_TASK INSTRUCTIONS_
Could you restate every line of the data word for word?

_PROVIDED RECORDS_
========================
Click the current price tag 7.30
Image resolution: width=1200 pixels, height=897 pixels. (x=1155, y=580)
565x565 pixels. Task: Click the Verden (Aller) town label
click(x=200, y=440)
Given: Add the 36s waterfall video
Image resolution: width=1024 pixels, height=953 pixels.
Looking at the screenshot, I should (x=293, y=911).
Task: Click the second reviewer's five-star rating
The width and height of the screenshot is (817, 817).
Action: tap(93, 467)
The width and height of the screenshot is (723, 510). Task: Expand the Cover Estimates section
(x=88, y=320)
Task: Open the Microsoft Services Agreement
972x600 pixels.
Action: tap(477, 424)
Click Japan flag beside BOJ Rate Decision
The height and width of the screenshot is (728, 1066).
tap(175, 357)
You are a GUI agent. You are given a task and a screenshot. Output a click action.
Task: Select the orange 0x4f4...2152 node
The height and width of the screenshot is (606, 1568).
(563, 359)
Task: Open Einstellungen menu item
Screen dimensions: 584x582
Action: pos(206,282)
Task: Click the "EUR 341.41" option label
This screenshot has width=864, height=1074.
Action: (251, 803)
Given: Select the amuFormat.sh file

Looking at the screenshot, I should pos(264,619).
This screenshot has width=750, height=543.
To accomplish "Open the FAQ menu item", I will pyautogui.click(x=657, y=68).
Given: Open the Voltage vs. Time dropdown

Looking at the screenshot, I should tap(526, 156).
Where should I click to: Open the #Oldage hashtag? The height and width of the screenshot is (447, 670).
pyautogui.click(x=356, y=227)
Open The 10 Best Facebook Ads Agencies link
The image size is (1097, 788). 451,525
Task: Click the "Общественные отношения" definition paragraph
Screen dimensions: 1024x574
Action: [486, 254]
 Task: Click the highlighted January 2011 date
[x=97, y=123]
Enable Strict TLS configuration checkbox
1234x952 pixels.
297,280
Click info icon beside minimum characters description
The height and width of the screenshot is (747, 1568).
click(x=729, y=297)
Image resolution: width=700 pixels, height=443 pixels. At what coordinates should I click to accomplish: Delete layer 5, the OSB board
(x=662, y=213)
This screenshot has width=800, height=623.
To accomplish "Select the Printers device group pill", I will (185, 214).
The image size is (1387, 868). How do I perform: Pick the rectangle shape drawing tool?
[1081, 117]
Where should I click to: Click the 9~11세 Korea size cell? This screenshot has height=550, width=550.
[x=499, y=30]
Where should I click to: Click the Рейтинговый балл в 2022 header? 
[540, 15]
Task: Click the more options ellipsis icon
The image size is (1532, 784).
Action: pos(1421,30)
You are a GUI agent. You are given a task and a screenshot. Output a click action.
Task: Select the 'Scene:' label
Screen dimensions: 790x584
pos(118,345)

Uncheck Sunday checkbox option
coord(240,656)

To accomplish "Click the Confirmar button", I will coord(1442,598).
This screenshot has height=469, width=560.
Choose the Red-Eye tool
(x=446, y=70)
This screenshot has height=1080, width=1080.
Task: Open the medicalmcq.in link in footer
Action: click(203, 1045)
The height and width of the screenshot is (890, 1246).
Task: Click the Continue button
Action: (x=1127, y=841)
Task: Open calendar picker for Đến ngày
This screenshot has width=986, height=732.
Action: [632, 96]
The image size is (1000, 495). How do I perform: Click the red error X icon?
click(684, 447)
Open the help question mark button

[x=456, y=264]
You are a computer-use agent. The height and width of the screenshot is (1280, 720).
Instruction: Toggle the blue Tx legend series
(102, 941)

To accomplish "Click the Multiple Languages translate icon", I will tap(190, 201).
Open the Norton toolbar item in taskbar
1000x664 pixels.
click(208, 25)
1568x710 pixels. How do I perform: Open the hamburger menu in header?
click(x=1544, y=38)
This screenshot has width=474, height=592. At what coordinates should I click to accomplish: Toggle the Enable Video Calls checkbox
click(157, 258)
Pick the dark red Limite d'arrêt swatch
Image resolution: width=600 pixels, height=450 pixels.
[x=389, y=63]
========================
_RESULT OF THE EXERCISE_
Click the current price tag 7.30
Image resolution: width=1200 pixels, height=897 pixels. (x=1155, y=580)
565x565 pixels. Task: Click the Verden (Aller) town label
click(x=200, y=440)
Given: Add the 36s waterfall video
Image resolution: width=1024 pixels, height=953 pixels.
Looking at the screenshot, I should (x=293, y=911).
Task: Click the second reviewer's five-star rating
The width and height of the screenshot is (817, 817).
Action: tap(93, 467)
The width and height of the screenshot is (723, 510). Task: Expand the Cover Estimates section
(x=88, y=320)
Task: Open the Microsoft Services Agreement
972x600 pixels.
Action: tap(477, 424)
Click Japan flag beside BOJ Rate Decision
The height and width of the screenshot is (728, 1066).
tap(175, 357)
You are a GUI agent. You are given a task and a screenshot. Output a click action.
Task: Select the orange 0x4f4...2152 node
The height and width of the screenshot is (606, 1568).
(563, 359)
Task: Open Einstellungen menu item
Screen dimensions: 584x582
Action: pos(206,282)
Task: Click the "EUR 341.41" option label
This screenshot has width=864, height=1074.
Action: (251, 803)
Given: Select the amuFormat.sh file

Looking at the screenshot, I should pos(264,619).
This screenshot has width=750, height=543.
To accomplish "Open the FAQ menu item", I will pyautogui.click(x=657, y=68).
Given: Open the Voltage vs. Time dropdown

Looking at the screenshot, I should tap(526, 156).
Where should I click to: Open the #Oldage hashtag? The height and width of the screenshot is (447, 670).
pyautogui.click(x=356, y=227)
Open The 10 Best Facebook Ads Agencies link
The image size is (1097, 788). 451,525
Task: Click the "Общественные отношения" definition paragraph
Screen dimensions: 1024x574
Action: [486, 254]
 Task: Click the highlighted January 2011 date
[x=97, y=123]
Enable Strict TLS configuration checkbox
1234x952 pixels.
297,280
Click info icon beside minimum characters description
The height and width of the screenshot is (747, 1568).
click(x=729, y=297)
Image resolution: width=700 pixels, height=443 pixels. At what coordinates should I click to accomplish: Delete layer 5, the OSB board
(x=662, y=213)
This screenshot has width=800, height=623.
To accomplish "Select the Printers device group pill", I will (185, 214).
The image size is (1387, 868). How do I perform: Pick the rectangle shape drawing tool?
[1081, 117]
Where should I click to: Click the 9~11세 Korea size cell? This screenshot has height=550, width=550.
[x=499, y=30]
Where should I click to: Click the Рейтинговый балл в 2022 header? 
[540, 15]
Task: Click the more options ellipsis icon
The image size is (1532, 784).
Action: pos(1421,30)
You are a GUI agent. You are given a task and a screenshot. Output a click action.
Task: Select the 'Scene:' label
Screen dimensions: 790x584
pos(118,345)

Uncheck Sunday checkbox option
coord(240,656)

To accomplish "Click the Confirmar button", I will coord(1442,598).
This screenshot has height=469, width=560.
Choose the Red-Eye tool
(x=446, y=70)
This screenshot has height=1080, width=1080.
Task: Open the medicalmcq.in link in footer
Action: click(203, 1045)
The height and width of the screenshot is (890, 1246).
Task: Click the Continue button
Action: (x=1127, y=841)
Task: Open calendar picker for Đến ngày
This screenshot has width=986, height=732.
Action: [632, 96]
The image size is (1000, 495). How do I perform: Click the red error X icon?
click(684, 447)
Open the help question mark button

[x=456, y=264]
You are a computer-use agent. The height and width of the screenshot is (1280, 720).
Instruction: Toggle the blue Tx legend series
(102, 941)

To accomplish "Click the Multiple Languages translate icon", I will tap(190, 201).
Open the Norton toolbar item in taskbar
1000x664 pixels.
click(208, 25)
1568x710 pixels. How do I perform: Open the hamburger menu in header?
click(x=1544, y=38)
This screenshot has width=474, height=592. At what coordinates should I click to accomplish: Toggle the Enable Video Calls checkbox
click(157, 258)
Pick the dark red Limite d'arrêt swatch
Image resolution: width=600 pixels, height=450 pixels.
[x=389, y=63]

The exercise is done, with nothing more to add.